A.5. Specific Aim 3: Multiscale Data/Output Organization and Visualization

 

 

A large part of the Center’s activities will be dedicated to developing methodology and tools for the biomedical community.  However an important goal for dissemination and utilization will be to educate (see § B.3) current and future users of the methods and tools developed in the Center.  To this aim, it is essential to organize and visualize the data and output from our models and methods. Three participants of the pre-NPEBC have already specialized in the development of web-accessible tools for modeling and simulating complex processes: J. Madura at the simulation, visualization and manipulation of large macromolecular systems; J.R. Stiles at the space-dependent stochastic simulations of microphysiological processes, and B. Ermentrout, at the mathematical modeling and simulation of the nonlinear dynamics of complex networks. 

 

MCell simulations (§A.3.2) require specialized methods for model design and analysis of results, much of which is critically dependent on interactive visualization.  Because the models can be very large (easily millions of molecule locations and polygons for surface meshes), MCell development has been absolutely dependent on concurrent development and optimization of underlying data structure design and visualization tools.  In addition, it has also been necessary to develop a variety of interconversion tools for files generated or read by different solid modeling, mesh editing, or 3-D rendering software.
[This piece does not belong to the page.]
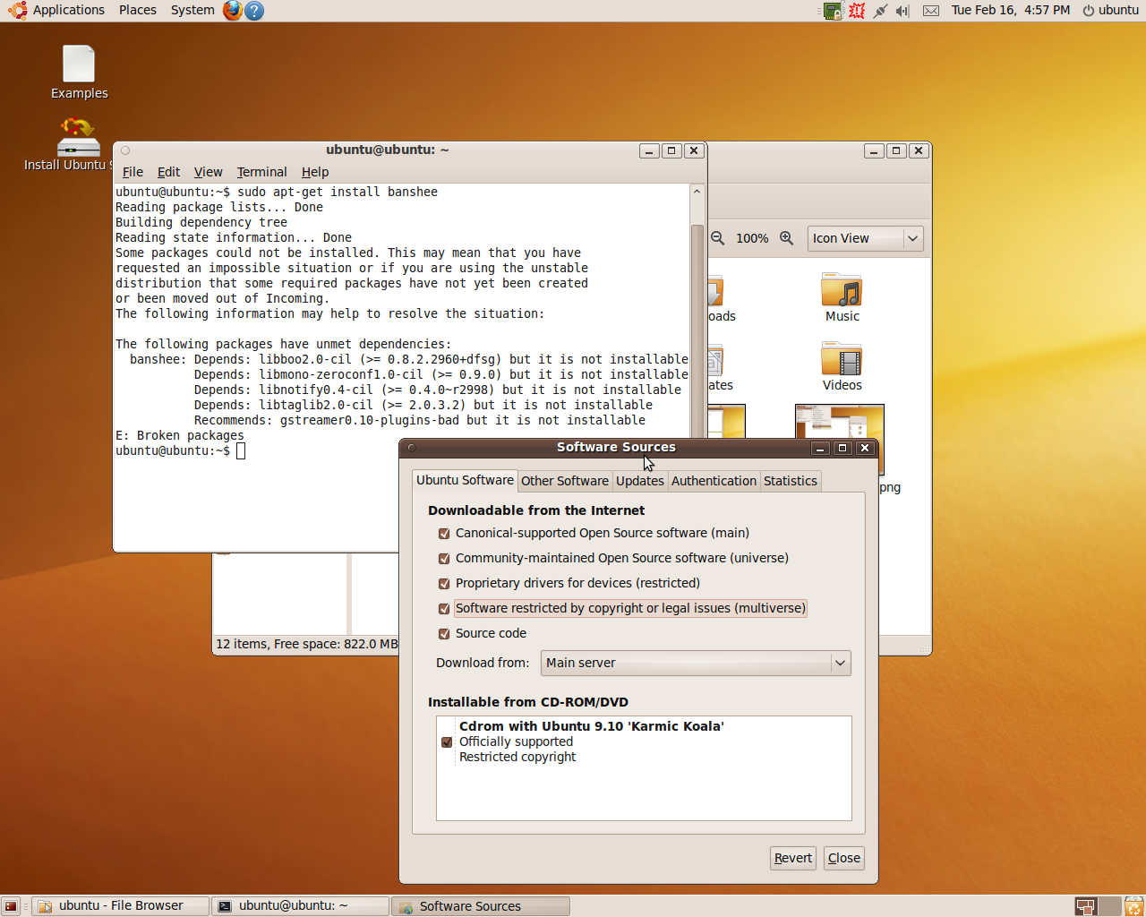The height and width of the screenshot is (917, 1146).
Task: Launch Firefox from the top panel
Action: [x=233, y=10]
Our microphysiological data structures, simulations, and visualizations now take full advantage of a powerful multidimensional data storage, analysis, programming, and rendering environment designed for and incorporated into IBM DataExplorer (now OpenDX or DX, www.opendx.org, open source).  In doing so, we leverage ~1 million lines of source code that underlie OpenDX per se.  Custom data manipulation and rendering programs can be created within the OpenDX environment, and a recent culmination for MCell users is DReAMM (Design, Render, and Animate MCell Models) (www.mcell.psc.edu/DReAMM).

 

In essence, this modeling data organization is an open-ended multidimensional spreadsheet format, with user-definable dependencies between different components, and rapid large-scale data manipulations enabled through a visual programming interface.  As such, it is immediately amenable to incorporation of molecular and cellular model data, and provides a common data storage, manipulation, and visualization environment.  It can also be operated with a local client that accesses data and a computational server remotely, but can still take advantage of local video hardware for high-speed rendering.

 

Based on this underlying design, a cohesive data organization and toolset, accessible on the Internet, will be created for building, visualizing, interchanging, modifying, and simulating models, and the computational algorithms will be practical for multiscale.  An automated software download and user database facility has been created for MCell and DReAMM users (www.mcell.psc.edu/download), and a similar site will be created for the Center to disseminate datasets, computational tools, and visualization tools for users in the local, national, and international scientific communities.